## Stated goal
Reproduce every one of the entries below, word for word and with nothing changed.
------ Supplied records
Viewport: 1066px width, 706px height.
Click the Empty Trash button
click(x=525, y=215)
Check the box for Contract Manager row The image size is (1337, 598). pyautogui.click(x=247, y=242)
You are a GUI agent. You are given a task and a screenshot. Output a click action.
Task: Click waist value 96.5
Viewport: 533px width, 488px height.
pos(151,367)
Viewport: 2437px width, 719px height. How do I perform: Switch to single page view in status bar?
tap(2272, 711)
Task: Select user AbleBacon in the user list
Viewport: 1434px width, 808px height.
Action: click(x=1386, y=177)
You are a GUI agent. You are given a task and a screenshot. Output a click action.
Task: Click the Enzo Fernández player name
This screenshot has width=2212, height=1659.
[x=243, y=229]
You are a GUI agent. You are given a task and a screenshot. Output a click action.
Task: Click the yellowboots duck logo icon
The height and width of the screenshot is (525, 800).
------------
## Problem solution
Viewport: 1066px width, 706px height.
Click the Empty Trash button
click(x=525, y=215)
Check the box for Contract Manager row The image size is (1337, 598). pyautogui.click(x=247, y=242)
You are a GUI agent. You are given a task and a screenshot. Output a click action.
Task: Click waist value 96.5
Viewport: 533px width, 488px height.
pos(151,367)
Viewport: 2437px width, 719px height. How do I perform: Switch to single page view in status bar?
tap(2272, 711)
Task: Select user AbleBacon in the user list
Viewport: 1434px width, 808px height.
Action: click(x=1386, y=177)
You are a GUI agent. You are given a task and a screenshot. Output a click action.
Task: Click the Enzo Fernández player name
This screenshot has width=2212, height=1659.
[x=243, y=229]
You are a GUI agent. You are given a task and a screenshot. Output a click action.
Task: Click the yellowboots duck logo icon
The height and width of the screenshot is (525, 800).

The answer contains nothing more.